MTs are known to reduce the dangerous effects of free radicals by releasing zinc into the neuronal membrane. MTs are endogenous enzymes that are shown to scavenge hydroxyl radicals because of their cysteinyl thiolate group. MT contains zinc/cadmium ions, which help in scavenging superoxide and hydroxyl produced by the xanthine oxidase reaction. MT-II mRNA expression was performed to determine its relevance in detoxifying pesticide-induced toxicity. We have observed upregulation in the MT-II mRNA levels caused by individual DIC and IMD pesticides.
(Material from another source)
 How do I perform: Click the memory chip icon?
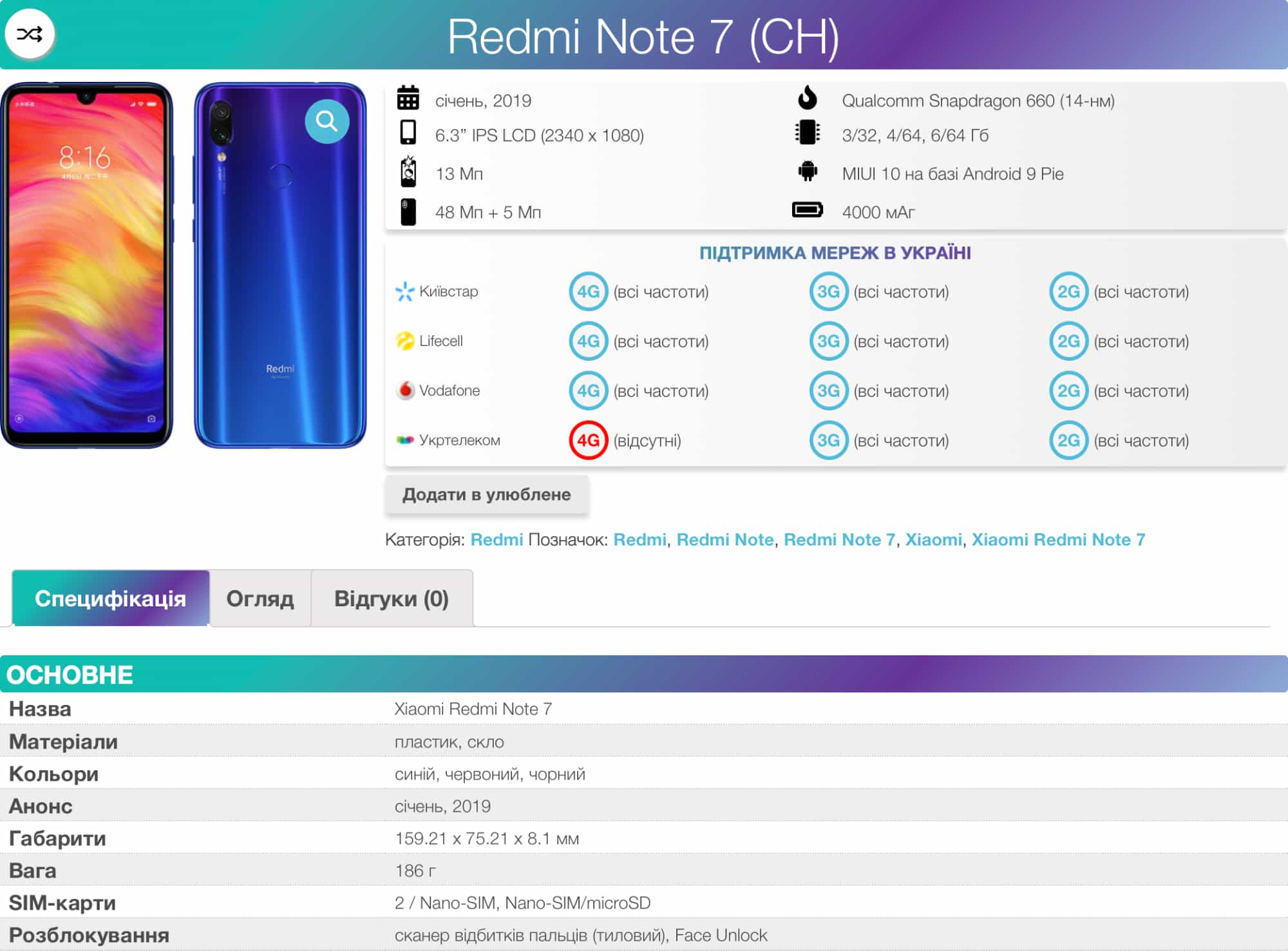point(807,133)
Upregulation in MT-II mRNA levels in response to the individual exposed brain of DIC and IMD may be considered as a defence mechanism similar to that of other examined antioxidant enzymes’ mRNA levels. The results are correlated with Chen and Maret (2001) findings; they explained MT can act as an oxidative stress indicator, in which oxidation of MT release zinc to further decrease toxicity via thionein and GSH. Therefore, increased MT levels could enhance the antioxidative effectiveness of cells under stress responses. However, significant downregulation was observed in all the examined tissue of the CMD group, with a maximum in the liver. Similar downregulated results were demonstrated by the combination of different pesticides with a metal (Moncaleano-Niño et al. 2022). Fascinatingly, within our study, the levels of MT-II mRNA expression are parallel with the levels of SOD, CAT, and GPx. Our MT-II results further back the incorporation of assessing MT gene in pesticide-induced toxicity.
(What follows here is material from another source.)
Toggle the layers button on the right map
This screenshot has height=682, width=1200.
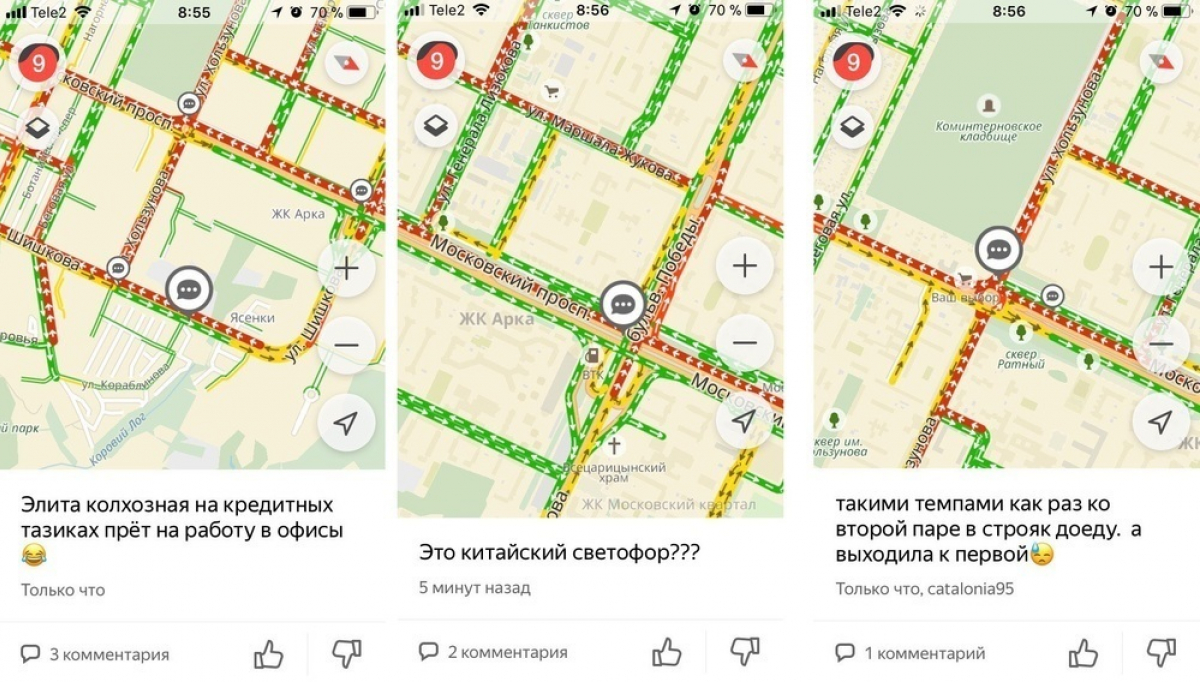tap(851, 127)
Similarly, other endogenic antioxidant enzymes, viz., SOD, CAT, and GPx, also helps in scavenging free radicals induced by individual and combination of pesticides. The suppression of MT-II in the present work represents impairment in the defence mechanism against the toxic effects of pesticides and the inability of the cell in MT-II protein synthesis. The results indicate a direct correlation with examined SOD, CAT, and GPx mRNA expression. In the brain, DIC and IMD show upregulation indicating the role of metallothionein in xenobiotic detoxification. The alteration in MT mRNA expression levels in different exposed groups is similar to the antioxidant enzymes studied. Similar to our results, Ceyhun et al. (2012) and Selcuk et al. (2018) have reported upregulated MT mRNA expression due to dichlorvos and imidacloprid exposure. The result shows that MT-II plays not only a significant role in detoxifying metal toxicity but also toxicity induced by pesticide(s).

Conclusion

Our results revealed that combined exposure exhibits maximum alterations in all examined tissues. All three organs were drastically affected in individual exposure groups; however, CMD exposure further elevates the toxic manifestations; thus, it is offering support to our previously reported work in which combined pesticide toxicity causes hepatotoxicity, nephrotoxicity, and neurotoxicity rather than individual target organ toxicity. In conclusion, the combination of pesticide exposure is furthermore destructive than single pesticide exposure, even at half concentration. Further from the findings, it can be understood that the assessment of single pesticide toxicity underrates the impact of combined pesticides toxicity on aquatic system and living organisms; therefore, it is required to anticipate the risk of combined toxicity so that the utility of various pesticides can be regulated to minimize their environmental and health hazard.